▶ [Task item] Continue the article on legal protections for polyamory from where it stops, picking up after the last sentence.

▶ [Supplied passage]
____
Polyamory isn't legally protected in the US. Why?
Millions of polyamorous Americans remain legally unprotected, leaving them vulnerable to employment and housing discrimination and excluded from medical and family decision-making.
Millions of polyamorous Americans remain legally unprotected, leaving them vulnerable to employment and housing discrimination and excluded from medical and family decision-making.
Words by Sam Donndelinger, Uncloseted Media
Andrea, a 43-year-old software engineer, was once open about being polyamorous. She told family and friends that she maintained multiple romantic relationships simultaneously, with the full knowledge and consent of everyone involved. Over the years, that’s meant dating partners separately as well as being part of throuples, in which she had two primary partners.
“I honoured the structure of monogamy while I was in it and never pursued anyone else but something always felt off. … I felt very isolated,” she says. “Something was missing. And I was always drawn to the family structures of people who were in open relationships.”
Andrea was accepted when she came out as poly at 31 and never felt the need to hide. But that acceptance narrowed after she came out to a handful of colleagues in the break room at work.
____
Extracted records

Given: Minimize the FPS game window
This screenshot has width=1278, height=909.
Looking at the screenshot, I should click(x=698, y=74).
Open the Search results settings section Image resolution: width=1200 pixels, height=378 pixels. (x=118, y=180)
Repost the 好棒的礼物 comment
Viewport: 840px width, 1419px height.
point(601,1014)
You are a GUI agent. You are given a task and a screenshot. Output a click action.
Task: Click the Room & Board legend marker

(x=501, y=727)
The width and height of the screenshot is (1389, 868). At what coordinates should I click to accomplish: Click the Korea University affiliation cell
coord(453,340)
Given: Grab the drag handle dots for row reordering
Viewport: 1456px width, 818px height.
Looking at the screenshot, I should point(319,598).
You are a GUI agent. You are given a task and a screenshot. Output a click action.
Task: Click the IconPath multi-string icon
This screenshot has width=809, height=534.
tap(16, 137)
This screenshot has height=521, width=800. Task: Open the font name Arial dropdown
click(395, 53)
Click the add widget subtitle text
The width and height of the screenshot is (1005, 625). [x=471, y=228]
____
▶ [Answer for the task]
“After that, it definitely started making the workplace more uncomfortable,” Andrea, who lives in New Jersey, told Uncloseted Media and GAY TIMES.
“They made a lot of jokes about all the threesomes I was having, that I wasn’t leaving enough for everyone else,” she says. “One day a joke was made that I was like one of the people from the fringe Mormon sects that practice polygamy, that I wanted sister wives.”
“The attitude of believing that my polyamorous identity made it okay to use much more sexual and politically charged language in the workplace was the main thrust of my discomfort. They [assume] that the moment I come out as poly, it's okay for them to abandon professionalism and use lewd terms in the workplace.”
Andrea says that as time passed, the jokes transformed into more bitter treatment. “I noticed the way they treated me changed. I felt iced out.”
After weeks of enduring the comments and coldness, she brought the issue to her boss. Instead of intervening, her boss told her she was “a liability.” The next day, she was fired.